Minister of Family Affairs and Youth
- In office 13 December 1962 – 1 October 1968
- Chancellor: Konrad Adenauer Ludwig Erhard Kurt Georg Kiesinger
- Preceded by: Franz-Josef Wuermeling
- Succeeded by: Aenne Brauksiepe

Minister of Housing and Urban Development
- In office 8 November 1966 – 1 December 1966
- Chancellor: Ludwig Erhard
- Preceded by: Ewald Bucher
- Succeeded by: Lauritz Lauritzen

Member of the Bundestag; for Rottweil;
- In office 15 October 1957 – 14 December 1976
- Preceded by: Karl Gengler
- Succeeded by: Franz Sauter

Personal details
- Born: 20 January 1917 Aalen, Germany
- Died: 16 September 1989 (aged 72) Blaubeuren, West Germany
- Party: Christian Democratic Union
- Education: University of Tübingen

= Bruno Heck =

German politician (1917–1989)

Bruno Heck (20 January 1917 – 16 September 1989) was a German politician of the Christian Democratic Union (CDU).

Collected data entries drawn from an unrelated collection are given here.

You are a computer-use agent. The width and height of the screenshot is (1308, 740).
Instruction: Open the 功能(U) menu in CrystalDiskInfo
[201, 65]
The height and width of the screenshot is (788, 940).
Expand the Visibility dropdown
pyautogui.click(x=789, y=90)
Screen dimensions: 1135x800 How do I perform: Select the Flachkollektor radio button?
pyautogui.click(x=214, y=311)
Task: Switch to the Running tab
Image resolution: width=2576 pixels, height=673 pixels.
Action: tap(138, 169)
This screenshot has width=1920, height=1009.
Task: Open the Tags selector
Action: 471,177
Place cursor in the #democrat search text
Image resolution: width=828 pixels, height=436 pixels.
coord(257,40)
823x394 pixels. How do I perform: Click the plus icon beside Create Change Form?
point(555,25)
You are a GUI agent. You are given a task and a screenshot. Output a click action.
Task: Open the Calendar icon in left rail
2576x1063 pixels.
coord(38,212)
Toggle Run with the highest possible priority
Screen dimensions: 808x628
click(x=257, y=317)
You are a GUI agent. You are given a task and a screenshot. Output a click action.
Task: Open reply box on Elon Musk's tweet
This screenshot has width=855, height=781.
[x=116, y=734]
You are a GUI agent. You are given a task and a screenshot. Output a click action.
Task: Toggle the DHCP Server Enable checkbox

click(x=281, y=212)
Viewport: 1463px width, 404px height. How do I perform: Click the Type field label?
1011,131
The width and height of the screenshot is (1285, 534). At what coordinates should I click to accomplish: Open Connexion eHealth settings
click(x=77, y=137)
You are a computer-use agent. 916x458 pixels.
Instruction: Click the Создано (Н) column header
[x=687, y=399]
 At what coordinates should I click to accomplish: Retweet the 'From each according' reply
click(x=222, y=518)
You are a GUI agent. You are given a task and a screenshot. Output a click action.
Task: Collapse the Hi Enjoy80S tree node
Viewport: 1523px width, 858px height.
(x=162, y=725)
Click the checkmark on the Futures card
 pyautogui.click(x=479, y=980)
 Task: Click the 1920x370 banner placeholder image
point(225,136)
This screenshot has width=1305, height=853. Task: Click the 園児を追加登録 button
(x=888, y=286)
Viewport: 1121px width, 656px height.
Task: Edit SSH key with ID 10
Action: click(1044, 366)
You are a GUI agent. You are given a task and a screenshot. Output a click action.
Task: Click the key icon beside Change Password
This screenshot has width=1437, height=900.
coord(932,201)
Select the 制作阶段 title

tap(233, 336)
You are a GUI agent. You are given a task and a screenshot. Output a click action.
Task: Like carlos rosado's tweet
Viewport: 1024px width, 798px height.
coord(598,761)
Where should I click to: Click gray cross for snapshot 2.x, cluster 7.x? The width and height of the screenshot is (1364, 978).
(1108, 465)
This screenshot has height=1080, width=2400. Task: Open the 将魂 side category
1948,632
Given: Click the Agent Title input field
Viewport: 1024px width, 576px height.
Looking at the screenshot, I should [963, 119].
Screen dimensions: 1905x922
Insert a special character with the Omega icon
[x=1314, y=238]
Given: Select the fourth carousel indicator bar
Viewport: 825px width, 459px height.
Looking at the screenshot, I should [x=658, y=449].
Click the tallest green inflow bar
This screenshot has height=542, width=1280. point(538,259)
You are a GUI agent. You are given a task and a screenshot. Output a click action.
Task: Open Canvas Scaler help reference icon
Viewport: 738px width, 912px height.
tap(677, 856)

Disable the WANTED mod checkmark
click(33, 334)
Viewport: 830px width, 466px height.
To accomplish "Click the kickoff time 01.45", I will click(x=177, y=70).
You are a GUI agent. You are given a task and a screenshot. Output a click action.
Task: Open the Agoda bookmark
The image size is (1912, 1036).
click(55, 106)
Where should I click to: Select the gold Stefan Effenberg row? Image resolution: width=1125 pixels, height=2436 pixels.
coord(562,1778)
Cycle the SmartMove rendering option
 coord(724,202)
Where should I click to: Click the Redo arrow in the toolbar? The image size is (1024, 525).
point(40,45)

Heck was born into a poor Swabian Catholic family. He studied philosophy and theology at the University of Tübingen. From 1957 to 1976, Heck was a member of the German Bundestag.

Heck was Minister of Family Affairs and Youth from 1962 to 1968. After the resignation of the FDP ministers in 1966, he additionally headed the Ministry of Housing and Urban Development for a short time.

Heck headed the Konrad Adenauer Foundation from 1968 to 1989. The Bruno Heck Science Prize, awarded biannually by the Konrad Adenauer Foundation, was named in his honour.